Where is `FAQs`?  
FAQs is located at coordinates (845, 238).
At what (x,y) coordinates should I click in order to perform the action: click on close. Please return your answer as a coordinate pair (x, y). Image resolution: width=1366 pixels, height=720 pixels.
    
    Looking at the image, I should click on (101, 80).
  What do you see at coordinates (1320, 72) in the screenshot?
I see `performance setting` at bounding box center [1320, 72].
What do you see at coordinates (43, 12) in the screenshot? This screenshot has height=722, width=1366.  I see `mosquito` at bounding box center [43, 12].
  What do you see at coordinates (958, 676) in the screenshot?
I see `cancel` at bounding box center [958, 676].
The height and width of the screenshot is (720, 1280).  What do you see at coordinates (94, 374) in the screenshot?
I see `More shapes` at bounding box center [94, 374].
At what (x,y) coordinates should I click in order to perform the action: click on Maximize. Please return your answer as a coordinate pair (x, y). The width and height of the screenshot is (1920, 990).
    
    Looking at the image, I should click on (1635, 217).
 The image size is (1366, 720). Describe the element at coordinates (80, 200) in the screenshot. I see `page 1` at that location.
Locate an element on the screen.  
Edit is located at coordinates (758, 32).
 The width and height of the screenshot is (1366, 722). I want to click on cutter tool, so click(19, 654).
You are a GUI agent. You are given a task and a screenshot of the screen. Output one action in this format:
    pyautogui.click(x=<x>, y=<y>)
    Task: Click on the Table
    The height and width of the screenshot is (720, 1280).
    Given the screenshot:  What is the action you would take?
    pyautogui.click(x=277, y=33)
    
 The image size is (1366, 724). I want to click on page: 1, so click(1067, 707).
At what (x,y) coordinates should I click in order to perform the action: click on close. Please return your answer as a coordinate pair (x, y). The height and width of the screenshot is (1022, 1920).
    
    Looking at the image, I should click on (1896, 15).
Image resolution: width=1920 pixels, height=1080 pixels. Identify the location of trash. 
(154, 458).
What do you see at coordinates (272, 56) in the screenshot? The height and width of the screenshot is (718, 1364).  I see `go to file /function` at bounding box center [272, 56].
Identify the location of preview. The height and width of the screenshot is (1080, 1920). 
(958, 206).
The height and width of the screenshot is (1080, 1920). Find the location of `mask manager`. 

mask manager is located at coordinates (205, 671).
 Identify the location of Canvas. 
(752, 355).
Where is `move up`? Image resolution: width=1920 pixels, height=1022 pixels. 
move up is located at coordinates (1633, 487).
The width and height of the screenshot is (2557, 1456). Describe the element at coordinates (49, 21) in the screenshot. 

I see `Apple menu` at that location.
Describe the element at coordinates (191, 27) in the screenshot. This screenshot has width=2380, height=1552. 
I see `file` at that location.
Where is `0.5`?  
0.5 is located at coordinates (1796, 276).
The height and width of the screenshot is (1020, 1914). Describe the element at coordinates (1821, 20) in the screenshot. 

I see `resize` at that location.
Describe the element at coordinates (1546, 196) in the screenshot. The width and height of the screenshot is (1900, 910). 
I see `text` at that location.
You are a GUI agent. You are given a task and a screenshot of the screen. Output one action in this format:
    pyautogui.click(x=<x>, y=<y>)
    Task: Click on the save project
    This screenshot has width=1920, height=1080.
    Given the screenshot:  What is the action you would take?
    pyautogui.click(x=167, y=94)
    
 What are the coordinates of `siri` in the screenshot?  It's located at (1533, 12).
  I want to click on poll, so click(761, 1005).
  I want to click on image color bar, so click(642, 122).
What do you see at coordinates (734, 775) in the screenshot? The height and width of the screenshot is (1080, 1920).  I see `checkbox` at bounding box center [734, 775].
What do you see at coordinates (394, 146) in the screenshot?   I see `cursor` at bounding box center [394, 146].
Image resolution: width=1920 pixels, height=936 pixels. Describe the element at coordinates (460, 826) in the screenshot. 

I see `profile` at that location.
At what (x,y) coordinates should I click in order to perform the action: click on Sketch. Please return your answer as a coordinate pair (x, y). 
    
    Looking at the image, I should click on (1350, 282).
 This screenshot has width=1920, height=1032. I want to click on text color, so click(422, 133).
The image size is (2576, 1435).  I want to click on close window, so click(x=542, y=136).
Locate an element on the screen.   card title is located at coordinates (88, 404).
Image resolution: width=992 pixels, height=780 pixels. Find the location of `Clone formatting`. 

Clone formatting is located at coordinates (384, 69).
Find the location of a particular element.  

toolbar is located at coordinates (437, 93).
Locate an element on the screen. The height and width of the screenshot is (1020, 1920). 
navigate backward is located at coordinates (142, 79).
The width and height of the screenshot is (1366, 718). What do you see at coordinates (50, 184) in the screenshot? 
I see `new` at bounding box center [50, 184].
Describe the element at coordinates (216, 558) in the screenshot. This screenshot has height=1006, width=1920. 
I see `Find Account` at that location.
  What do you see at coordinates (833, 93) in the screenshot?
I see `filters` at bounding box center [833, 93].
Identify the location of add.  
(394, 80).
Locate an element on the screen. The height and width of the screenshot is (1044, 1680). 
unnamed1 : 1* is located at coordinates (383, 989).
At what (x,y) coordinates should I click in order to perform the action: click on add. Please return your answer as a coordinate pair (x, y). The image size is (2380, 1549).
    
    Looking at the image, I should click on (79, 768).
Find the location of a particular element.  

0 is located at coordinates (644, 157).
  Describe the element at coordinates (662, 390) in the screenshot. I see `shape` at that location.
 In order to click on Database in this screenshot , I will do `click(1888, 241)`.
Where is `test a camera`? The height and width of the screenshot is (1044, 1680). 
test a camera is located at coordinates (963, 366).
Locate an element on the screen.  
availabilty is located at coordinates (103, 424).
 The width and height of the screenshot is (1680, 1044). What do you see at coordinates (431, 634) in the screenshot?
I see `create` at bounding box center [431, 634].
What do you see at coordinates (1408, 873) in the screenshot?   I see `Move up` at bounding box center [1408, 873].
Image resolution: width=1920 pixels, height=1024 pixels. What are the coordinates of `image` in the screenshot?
════
▸ **Request**: Return verbatim the lines from the start of the records through the line containing "center [1320, 72].", including both ends.

▸ **The reply**:
Where is `FAQs`?  
FAQs is located at coordinates (845, 238).
At what (x,y) coordinates should I click in order to perform the action: click on close. Please return your answer as a coordinate pair (x, y). Image resolution: width=1366 pixels, height=720 pixels.
    
    Looking at the image, I should click on (101, 80).
  What do you see at coordinates (1320, 72) in the screenshot?
I see `performance setting` at bounding box center [1320, 72].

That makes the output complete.